> _EXTRACT PROVIDED_:
Our friends, Tom and Tracy Dykstra, own and operate Moraine Park Farms in Zeeland, MI. The Dykstra Family has created a wonderful farming operation that produces high quality beef, while working with the unique Michigan climate and environment.
"... I started getting brewer's grain from some of the local breweries for my cattle. To me, it was just like a win-win situation because, you know, we had this barley that had already been profitably used by them for making the beer. And really, you could either compost it, or landfill it, or feed it to something; and a cow being a ruminant animal is really ideally suited to utilize those brewers' grains. It just worked great and the cows loved it. It was nutritious. It’s just a great symbiotic thing for everybody.
I have a farm on the West side of the state by Lake Michigan and then we have a large Ranch in the western U.P. by Lake Superior, so both areas get an incredible amount of lake effect. Our ranch is on heavy glacial soil and heavy clay, so you stay green through the summer. Of course, I let the cows graze. That’s healthiest for the animal and it’s easiest for me because I don’t have to do anything. If they’re out on the pasture I don’t have to feed them, I don’t have to scoop up manure, I don't have to do anything, I don't have to start a machine, I just walk out there and look at them and give them some salt. Obviously, I want to do that as much as possible, but there are times when that’s not the best solution. From October through April, you’ve just got wet, heavy ground and if you put hundreds of thousands of pounds of cattle out there with sharp hooves on your wet heavy ground, they’re going to destroy it during the winter months. So Michigan presents challenges but also benefits because of the seasons, and because of the kind of microenvironments and climate.

> _INFORMATION SHOWN_:
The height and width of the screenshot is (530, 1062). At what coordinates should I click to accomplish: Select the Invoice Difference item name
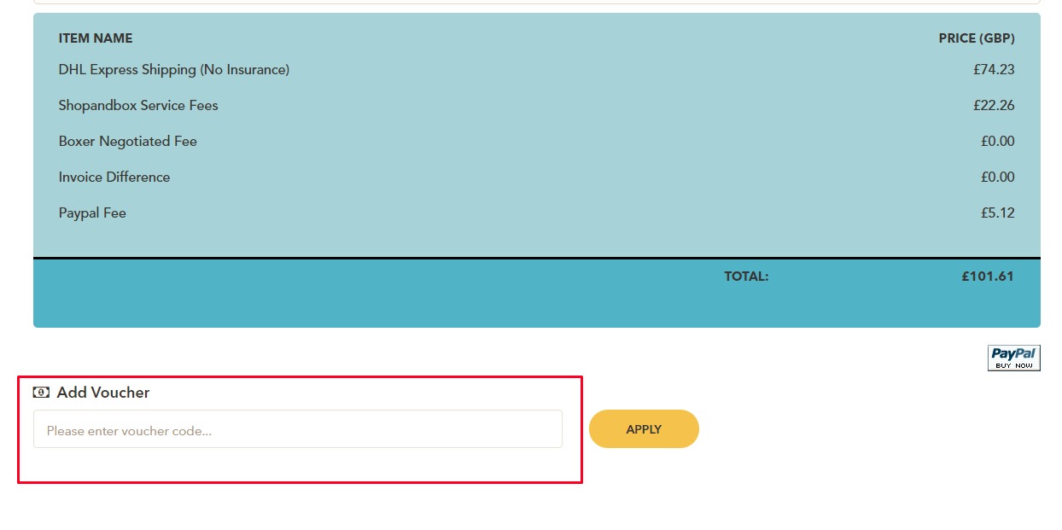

--

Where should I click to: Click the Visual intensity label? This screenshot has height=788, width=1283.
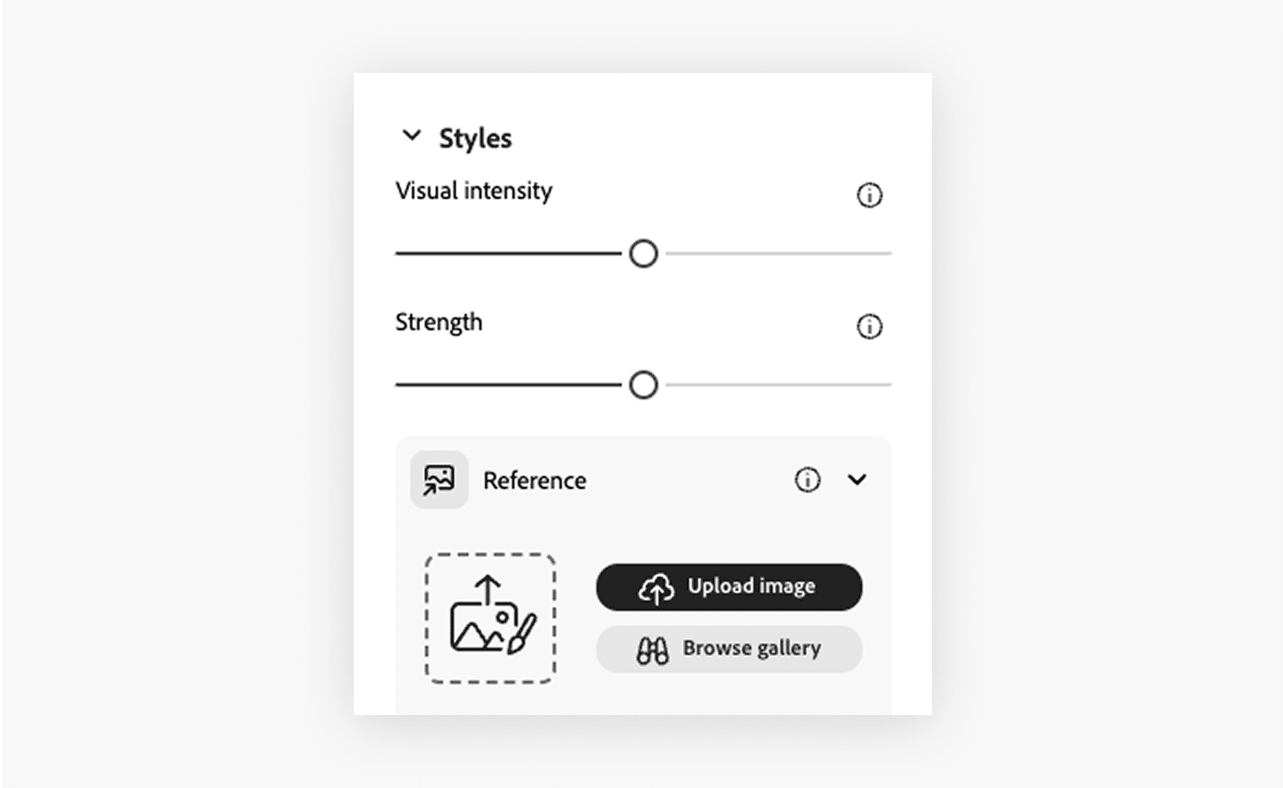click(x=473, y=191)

> _WRITTEN REQUEST A_:
Render this sentence from the Moraine Park Farms profile in Spanish: "Our ranch is on heavy glacial soil and heavy clay, so you stay green through the summer."
> _WRITTEN REQUEST B_:
Duplicate the portion of the Moraine Park Farms profile starting with "Our friends, Tom" and going on through "climate and environment.".
> _WRITTEN REQUEST C_:
According to the Moraine Park Farms profile, during which months is the ground wet and heavy?
The data has no connection to the Moraine Park Farms profile.

> _RESPONSE A_:
Nuestro rancho está sobre suelo glacial pesado y arcilla pesada, así que uno se mantiene verde durante todo el verano.

> _RESPONSE B_:
Our friends, Tom and Tracy Dykstra, own and operate Moraine Park Farms in Zeeland, MI. The Dykstra Family has created a wonderful farming operation that produces high quality beef, while working with the unique Michigan climate and environment.

> _RESPONSE C_:
From October through April.